[TASK TO CARRY OUT]
How many lines in the data below contain the string "agent"? State that number only.

[INPUT MATERIAL]
☆ ☆ ☆ ☆ ☆ ☆ ☆

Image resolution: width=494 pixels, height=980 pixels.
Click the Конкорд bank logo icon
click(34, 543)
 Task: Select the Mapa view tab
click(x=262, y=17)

☆ ☆ ☆ ☆ ☆ ☆ ☆

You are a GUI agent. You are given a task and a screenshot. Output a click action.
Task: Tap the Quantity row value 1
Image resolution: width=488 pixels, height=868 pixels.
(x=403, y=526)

☆ ☆ ☆ ☆ ☆ ☆ ☆

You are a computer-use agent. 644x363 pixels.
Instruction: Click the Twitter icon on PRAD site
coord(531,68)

☆ ☆ ☆ ☆ ☆ ☆ ☆

[SOLUTION TO THIS TASK]
2